*** Block opens ***

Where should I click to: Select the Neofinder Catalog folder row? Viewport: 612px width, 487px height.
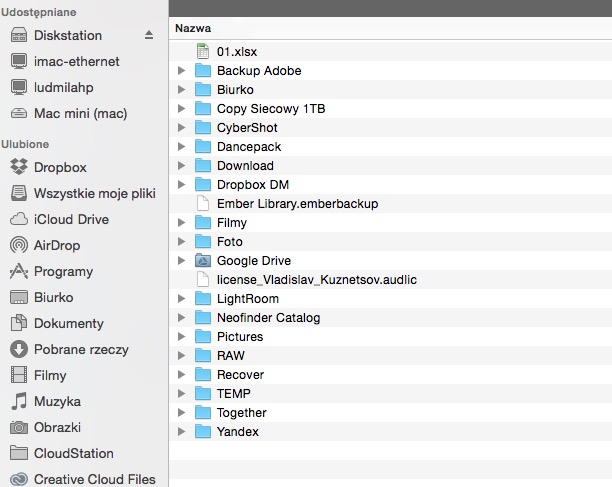click(391, 318)
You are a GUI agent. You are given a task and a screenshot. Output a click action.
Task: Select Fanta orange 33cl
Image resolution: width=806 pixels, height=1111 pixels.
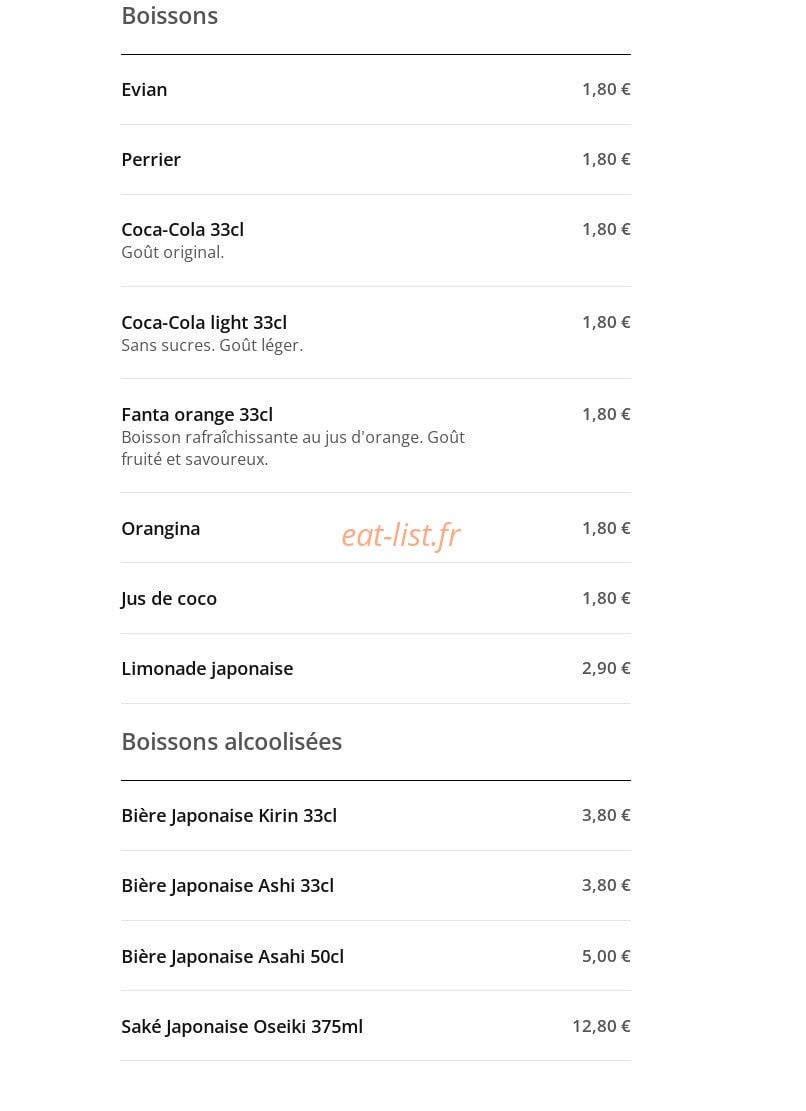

*** Block closes ***

Task instructions |
Every entry in the listing is to be duplicated precisely, except for its pictures.

Exercise result |
Where should I click to: Select the Neofinder Catalog folder row? Viewport: 612px width, 487px height.
click(391, 318)
You are a GUI agent. You are given a task and a screenshot. Output a click action.
Task: Select Fanta orange 33cl
Image resolution: width=806 pixels, height=1111 pixels.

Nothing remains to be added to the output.